Trump insisted Monday that his shutdown threats and support for hurricane assistance won’t conflict.
“I think it has nothing to do with it,” he said. “I think this is separate.”
Democrats stand ready to pounce if the president reneges on his commitment to helping Texas and its neighboring states recover from Hurricane Harvey.
“I’m interested to see whether the administration will put its money where its mouth is in terms of making sure that we’re putting the resources into FEMA and those other federal agencies that have the responsibility for the cleanup when the cameras are gone,” Sen. Kamala Harris (D-Calif.) told reporters Monday.
The Federal Emergency Management Agency says the storm’s rampage is “quickly drawing down the remaining balance” in the agency’s dwindling cache of disaster assistance funding.
With $3.3 billion left in the Disaster Relief Fund, FEMA is expected to soon switch to full emergency mode, pinching pennies on other projects to make the money last for response to Harvey.
Harris took aim at Trump’s budget proposal to slash FEMA funding by $667 million in the coming fiscal year. The president shrugged off similar critiques Monday, saying “FEMA money is relatively small compared to the rebuilding” and that he expects Congress to “very quickly” deliver on “many billions of dollars.”
Determining the total cost of recovery will take “months more than weeks,” said Tim Frazier, faculty director for the emergency and disaster management program at Georgetown University.
Frazier added that money will be wasted over the long haul if there is a rush to rebuild without improving infrastructure to lessen the blow of future disasters.
“Are we just going to dump a bunch of money to rebuild and recover?
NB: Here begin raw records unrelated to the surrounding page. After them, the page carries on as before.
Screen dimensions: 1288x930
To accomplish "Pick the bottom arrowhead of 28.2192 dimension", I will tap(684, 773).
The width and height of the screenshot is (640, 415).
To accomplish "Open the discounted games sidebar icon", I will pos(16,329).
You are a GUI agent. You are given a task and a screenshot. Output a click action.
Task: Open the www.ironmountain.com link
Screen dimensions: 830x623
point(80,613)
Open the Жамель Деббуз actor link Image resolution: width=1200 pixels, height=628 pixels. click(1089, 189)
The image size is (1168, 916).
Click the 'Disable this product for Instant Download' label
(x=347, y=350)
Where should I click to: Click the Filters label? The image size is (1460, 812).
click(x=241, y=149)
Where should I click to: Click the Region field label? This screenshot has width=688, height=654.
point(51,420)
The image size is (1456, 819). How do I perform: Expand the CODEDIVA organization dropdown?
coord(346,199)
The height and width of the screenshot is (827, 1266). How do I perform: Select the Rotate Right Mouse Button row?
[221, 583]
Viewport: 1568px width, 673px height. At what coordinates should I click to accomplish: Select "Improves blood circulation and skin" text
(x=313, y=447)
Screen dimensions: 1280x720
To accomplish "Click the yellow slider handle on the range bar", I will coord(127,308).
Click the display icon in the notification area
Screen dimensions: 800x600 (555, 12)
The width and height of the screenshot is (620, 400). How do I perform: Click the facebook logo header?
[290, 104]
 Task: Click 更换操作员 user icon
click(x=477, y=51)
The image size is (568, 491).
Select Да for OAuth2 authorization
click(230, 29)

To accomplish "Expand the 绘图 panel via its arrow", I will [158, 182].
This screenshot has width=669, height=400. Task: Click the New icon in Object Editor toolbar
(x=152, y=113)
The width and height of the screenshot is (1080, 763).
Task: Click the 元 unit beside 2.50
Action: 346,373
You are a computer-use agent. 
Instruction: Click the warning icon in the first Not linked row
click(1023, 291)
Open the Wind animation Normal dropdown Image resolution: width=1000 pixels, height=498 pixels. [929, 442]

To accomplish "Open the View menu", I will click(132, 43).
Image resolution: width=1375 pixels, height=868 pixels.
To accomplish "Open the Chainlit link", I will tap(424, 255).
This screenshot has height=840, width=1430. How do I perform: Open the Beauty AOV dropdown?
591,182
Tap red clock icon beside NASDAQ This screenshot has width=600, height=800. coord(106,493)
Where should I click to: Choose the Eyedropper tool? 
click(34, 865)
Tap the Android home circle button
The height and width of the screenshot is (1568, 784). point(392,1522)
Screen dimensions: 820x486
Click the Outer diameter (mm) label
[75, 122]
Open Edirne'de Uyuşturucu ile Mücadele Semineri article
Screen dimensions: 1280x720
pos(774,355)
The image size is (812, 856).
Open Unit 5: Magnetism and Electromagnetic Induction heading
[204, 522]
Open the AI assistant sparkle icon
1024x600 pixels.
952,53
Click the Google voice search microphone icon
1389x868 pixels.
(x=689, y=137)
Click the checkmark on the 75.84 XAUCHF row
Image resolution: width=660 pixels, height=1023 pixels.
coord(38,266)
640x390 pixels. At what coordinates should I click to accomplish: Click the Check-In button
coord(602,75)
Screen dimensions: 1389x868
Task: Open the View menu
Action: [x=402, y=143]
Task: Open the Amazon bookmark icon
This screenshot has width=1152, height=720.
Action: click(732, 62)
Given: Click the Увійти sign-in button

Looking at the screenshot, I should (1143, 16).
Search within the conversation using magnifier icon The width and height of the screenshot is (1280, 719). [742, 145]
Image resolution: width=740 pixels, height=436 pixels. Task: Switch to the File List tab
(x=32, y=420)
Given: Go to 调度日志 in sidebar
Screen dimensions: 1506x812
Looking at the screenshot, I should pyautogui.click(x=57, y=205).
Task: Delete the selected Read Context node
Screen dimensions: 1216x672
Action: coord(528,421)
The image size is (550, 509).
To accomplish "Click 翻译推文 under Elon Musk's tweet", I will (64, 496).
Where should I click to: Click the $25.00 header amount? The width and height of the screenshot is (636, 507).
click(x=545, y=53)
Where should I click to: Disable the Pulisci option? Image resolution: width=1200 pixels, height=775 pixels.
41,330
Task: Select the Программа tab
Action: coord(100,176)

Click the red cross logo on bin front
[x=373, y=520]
We obviously weren’t ready for the event,” he said.
Meanwhile, current recovery funding will be spent quickly, said Nick Crossley, vice president of the International Association of Emergency Managers. And any emergency spending Congress provides may have to last communities for a while.
“You could very well have to ask for a supplemental by the end of the fiscal year,” Crossley said. “And then, that supplemental may have to carry.”
David Siders and Kyle Cheney contributed to this report.